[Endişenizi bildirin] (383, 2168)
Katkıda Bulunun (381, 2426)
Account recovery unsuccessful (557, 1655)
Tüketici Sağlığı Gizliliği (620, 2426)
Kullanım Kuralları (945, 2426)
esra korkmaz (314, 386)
****************
=== TASK STATEMENT ===
Reproduce, exactly, all the lines shown above.

=== TASK SOLUTION ===
[Endişenizi bildirin] (383, 2168)
Katkıda Bulunun (381, 2426)
Account recovery unsuccessful (557, 1655)
Tüketici Sağlığı Gizliliği (620, 2426)
Kullanım Kuralları (945, 2426)
esra korkmaz (314, 386)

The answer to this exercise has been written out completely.